Shatter claims lower legal bills are on way
CONSUMERS should see lower legal bills thanks to greater transparency and competition brought about by reforms of the profession, Justice Minister Alan Shatter claimed yesterday.
But the moves agreed at Cabinet yesterday involve the creation of three new quangos to monitor the legal profession, which solicitors claim could actually end up costing consumers more.
Mr Shatter said the new Legal Services Regulation Bill would "blow the cobwebs" out of the legal profession and create independent oversight for the first time.
Crucially, it would make it easier for customers to get a realistic breakdown of the costs in advance of and during any case, with details of barristers' fees to be mandatory for the first time.
Conveyancing, wills and district court cases were all areas where consumers would benefit from more accurate assessment of costs in advance, and where unexpected costs would have to be fully justified.
However, it was impossible to put a figure on the potential savings for consumers, as it would be down to making the legal profession more competitive, and "competition drives costs down", Mr Shatter said.
The days of solicitors taking a percentage cut of out of court compensation awards will be numbered as, while they can still take cases on a "no foal, no fee" basis, the amount charged in a successful case will have to represent their real costs, Mr Shatter said.
Arbitrary fees such as charging junior counsel rates at two-thirds the senior counsel rate were being abolished.
Disputes will be investigated by a new independent regulator, which will replace the current system where complaints about solicitors and barristers are investigated by their own professional bodies.
This new Legal Services Regulatory Authority will be appointed by the minister and will have a majority of non-lawyer lay members, while there will be a separate Legal Professions Disciplinary Tribunal to deal with complaints of professional misconduct.
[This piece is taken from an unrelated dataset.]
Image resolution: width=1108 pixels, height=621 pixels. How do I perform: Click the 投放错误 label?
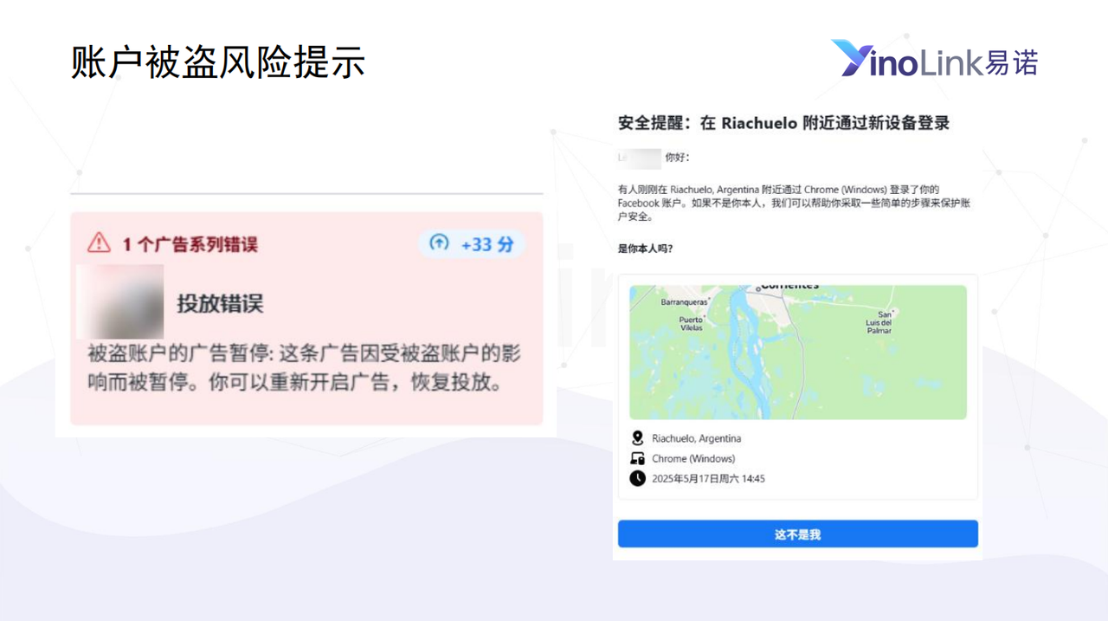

There will also be a new Legal Costs Adjudicator to replace the existing Taxing Master in investigating costs disputes.
The Law Society said it was concerned the new system could lead to higher regulatory costs being levied on lawyers -- who will fund the new quangos -- and ultimately these would have to be passed on to consumers.
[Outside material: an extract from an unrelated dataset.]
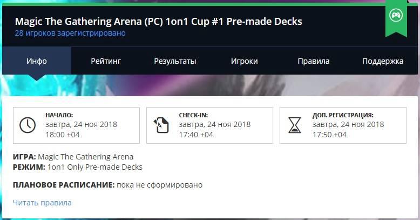
Task: Go to the Игроки tab
Action: [244, 61]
"This appears to be creating a number of monstrous and voracious new quangos, which does not bode well for costs," said Law Society director general Ken Murphy.
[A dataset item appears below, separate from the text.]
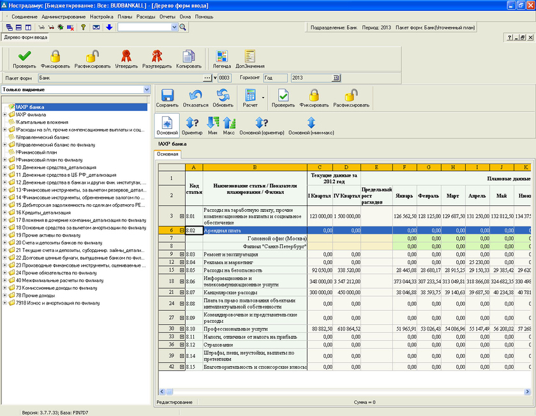This screenshot has width=536, height=416.
Task: Click the Разутвердить broken seal icon
Action: pos(156,59)
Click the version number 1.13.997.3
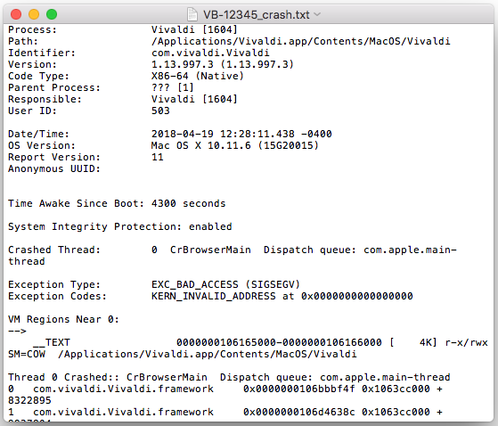Viewport: 498px width, 426px height. coord(183,64)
A similar form of regulation had been rejected in England and Wales on the basis that it was too expensive and also that it gave the government too much control over the legal system, which had to function independently of government, he said.
Mr Shatter said that while the professional bodies would fund the new regulators, they would make savings from no longer having to carry out their own self-regulation.
The EU/IMF had made reform of the legal profession a condition of their bailout deal in order to reduce legal costs to consumers.
However, the new measure kicks to touch on other costcutting recommendations to abolish the distinction between barristers and solicitors, and to allow barristers form partnerships with other professionals such as accountants.
It says only that these and the creation of a separate conveyancing profession will be considered by the new Legal Services Regulatory Authority.
The bill also says there is no requirement for barristers to wear wigs and gowns, but tailor Louis Copeland, who supplies these garments, said most preferred to do so "as people have respect when they see them".